** EXCERPT **
════════════════════
John Jay Hughes writes at First Things about what constitutes good preaching/ Hughes is a Catholic priest, which I bet automatically disqualfies him to offer advice in this area for any number of the average evangelical reader here, but I like what he has to say.
The preacher’s primary task is not to tell people what to do. It is to proclaim good news.

[...]

To be effective, therefore, preaching must be in the indicative mood, not in the imperative.

[...]

Those who come to Mass on Sunday need reassurance—more than exhortations to be good—that God continues to love them despite their failures.

[...]

“Preaching is communication of Jesus Christ himself,” Fr. Alvin Kimel writes.

[...]

Our goal should be preaching that causes our hearers to say, with Cleopas and his unnamed companion (perhaps his wife) on the first Easter evening: “Did we not feel our hearts on fire as he talked with us . . . and explained the scriptures to us?” (Luke 24:32).
Sounds amazingly, well...Evangelical!

I find that so often, this kind of morality preaching comes from preachers that are concerned that if they don't preach it, the congregation will never hear it. They feel this way, of course, because so little of the congregation shows up for other than worship service. Which could be a result of, oh I don't know, preaching that fails to bring them the real Jesus whose Spirit would motivate them to show up to something like Sunday school. Just guessing here.

There is a vast need for in depth ethical and moral instruction in the church - a vast need. But the pulpit is no place for it.

I know that in my life I am looking for the preacher that drives me deeper. Actually, scratch that - for the preacher that calls me to Jesus Christ who drives me deeper. I think if you are to be a preacher, that is the kind to be.
════════════════════
** RECORDS SUPPLIED **
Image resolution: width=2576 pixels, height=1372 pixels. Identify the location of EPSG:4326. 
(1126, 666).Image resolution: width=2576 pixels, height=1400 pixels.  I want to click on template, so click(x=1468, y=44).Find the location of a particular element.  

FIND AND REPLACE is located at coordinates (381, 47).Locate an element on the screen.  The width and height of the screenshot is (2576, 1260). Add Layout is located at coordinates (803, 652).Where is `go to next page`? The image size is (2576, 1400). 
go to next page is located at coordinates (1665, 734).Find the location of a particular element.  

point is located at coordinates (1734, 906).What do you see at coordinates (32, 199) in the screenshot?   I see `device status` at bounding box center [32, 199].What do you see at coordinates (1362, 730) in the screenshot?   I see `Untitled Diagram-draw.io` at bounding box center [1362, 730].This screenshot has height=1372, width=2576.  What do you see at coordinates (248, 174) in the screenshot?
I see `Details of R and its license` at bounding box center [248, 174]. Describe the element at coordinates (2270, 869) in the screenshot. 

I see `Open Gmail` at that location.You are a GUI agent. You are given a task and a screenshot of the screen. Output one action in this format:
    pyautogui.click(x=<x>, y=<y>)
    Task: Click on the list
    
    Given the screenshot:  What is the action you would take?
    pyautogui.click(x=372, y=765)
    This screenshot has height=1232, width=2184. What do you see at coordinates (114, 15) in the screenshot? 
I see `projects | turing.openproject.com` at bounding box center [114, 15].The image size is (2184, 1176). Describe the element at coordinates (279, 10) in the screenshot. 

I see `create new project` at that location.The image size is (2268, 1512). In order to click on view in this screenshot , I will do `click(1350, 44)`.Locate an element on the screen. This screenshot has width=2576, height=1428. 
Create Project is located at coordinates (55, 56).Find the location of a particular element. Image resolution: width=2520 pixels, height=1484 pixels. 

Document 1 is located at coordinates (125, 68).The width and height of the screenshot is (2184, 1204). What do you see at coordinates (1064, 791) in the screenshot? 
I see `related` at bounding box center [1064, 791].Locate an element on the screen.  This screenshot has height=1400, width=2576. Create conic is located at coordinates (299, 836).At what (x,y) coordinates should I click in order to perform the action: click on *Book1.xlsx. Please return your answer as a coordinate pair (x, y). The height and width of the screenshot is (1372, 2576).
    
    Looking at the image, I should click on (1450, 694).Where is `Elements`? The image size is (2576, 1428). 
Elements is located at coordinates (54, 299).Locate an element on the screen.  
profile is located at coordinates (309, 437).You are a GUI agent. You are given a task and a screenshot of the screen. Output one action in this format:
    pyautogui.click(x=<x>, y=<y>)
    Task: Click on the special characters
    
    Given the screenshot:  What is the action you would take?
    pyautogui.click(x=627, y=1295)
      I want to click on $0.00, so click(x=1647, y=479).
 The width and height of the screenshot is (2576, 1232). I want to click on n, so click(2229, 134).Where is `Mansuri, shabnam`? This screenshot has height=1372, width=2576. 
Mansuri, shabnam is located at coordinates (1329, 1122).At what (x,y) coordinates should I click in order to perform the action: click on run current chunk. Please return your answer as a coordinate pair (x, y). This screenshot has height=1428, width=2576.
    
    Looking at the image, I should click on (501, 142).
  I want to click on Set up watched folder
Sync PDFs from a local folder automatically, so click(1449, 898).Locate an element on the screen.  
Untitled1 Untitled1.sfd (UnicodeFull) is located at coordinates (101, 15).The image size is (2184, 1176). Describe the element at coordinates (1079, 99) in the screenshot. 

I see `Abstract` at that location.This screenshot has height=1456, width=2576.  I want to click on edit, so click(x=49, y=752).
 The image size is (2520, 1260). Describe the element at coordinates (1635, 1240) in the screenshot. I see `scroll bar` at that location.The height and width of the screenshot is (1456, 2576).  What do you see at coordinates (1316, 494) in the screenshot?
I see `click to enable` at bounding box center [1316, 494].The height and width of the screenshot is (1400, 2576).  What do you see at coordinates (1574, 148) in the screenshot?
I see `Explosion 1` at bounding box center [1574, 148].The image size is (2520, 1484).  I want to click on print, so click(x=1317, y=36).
════════════════════
** APPLY WHAT YOU READ **
(a) In the post on preaching, does each statement agree with the text? Answer yes or no for each, and quote the words that decide it. (i) Hughes is a Catholic priest. (ii) The writer thinks the pulpit is the right place for in-depth ethical and moral instruction. (iii) According to the quoted passage, effective preaching must be in the imperative mood.
(b) Retype the part of the post on preaching between "Sounds amazingly, well...Evangelical!" and "place for it.", inclusive.
Answer using only the text on preaching.

** PER-TASK OUTPUTS **
(a)
(i) Yes: "Hughes is a Catholic priest"
(ii) No: "But the pulpit is no place for it."
(iii) No: "preaching must be in the indicative mood, not in the imperative."

(b)
Sounds amazingly, well...Evangelical!

I find that so often, this kind of morality preaching comes from preachers that are concerned that if they don't preach it, the congregation will never hear it. They feel this way, of course, because so little of the congregation shows up for other than worship service. Which could be a result of, oh I don't know, preaching that fails to bring them the real Jesus whose Spirit would motivate them to show up to something like Sunday school. Just guessing here.

There is a vast need for in depth ethical and moral instruction in the church - a vast need. But the pulpit is no place for it.